TASK TO CARRY OUT | Repeat exactly, and only, the lines of the entries below from the one with "Identify the click" through the one with "Povoliť všetko (215, 1333)", both ends included.

EXCERPTED RECORDS |
»»

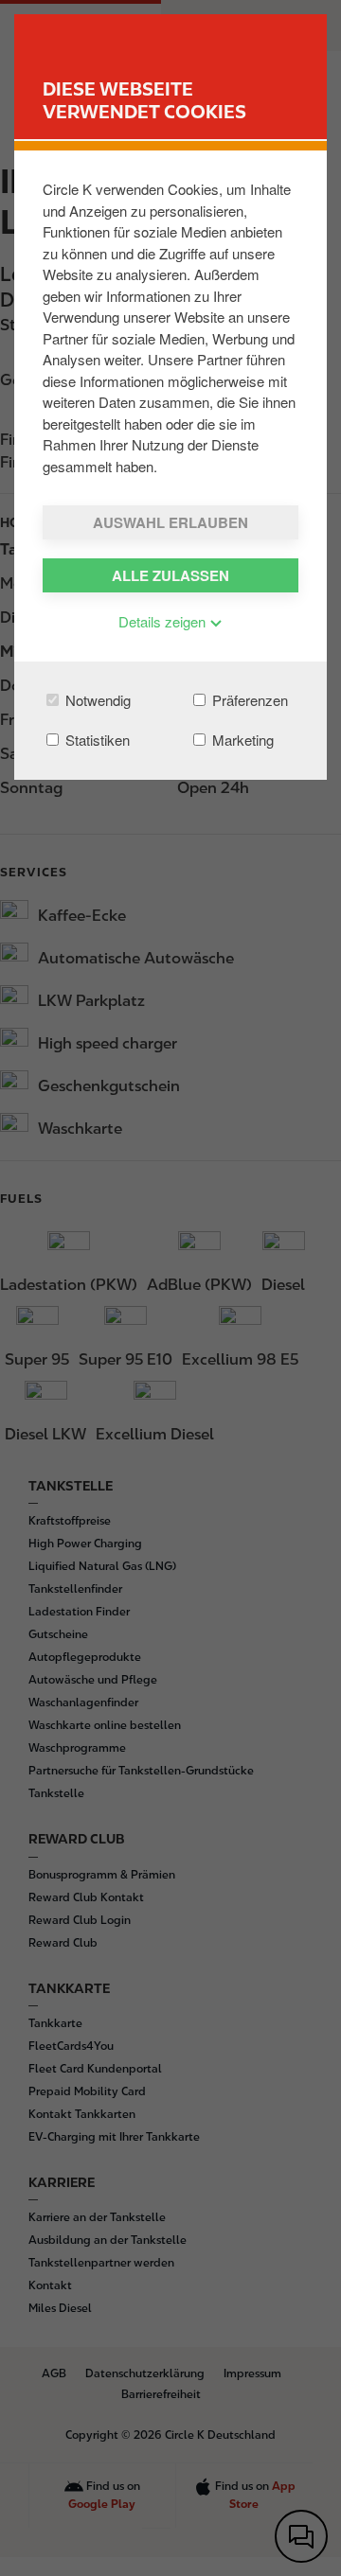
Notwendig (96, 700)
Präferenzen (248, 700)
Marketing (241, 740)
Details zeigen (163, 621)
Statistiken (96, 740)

««
»»

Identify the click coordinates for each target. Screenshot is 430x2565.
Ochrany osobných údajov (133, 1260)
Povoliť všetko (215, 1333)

««

FINISHED EXERCISE |
Identify the click coordinates for each target. Screenshot is 430x2565.
Ochrany osobných údajov (133, 1260)
Povoliť všetko (215, 1333)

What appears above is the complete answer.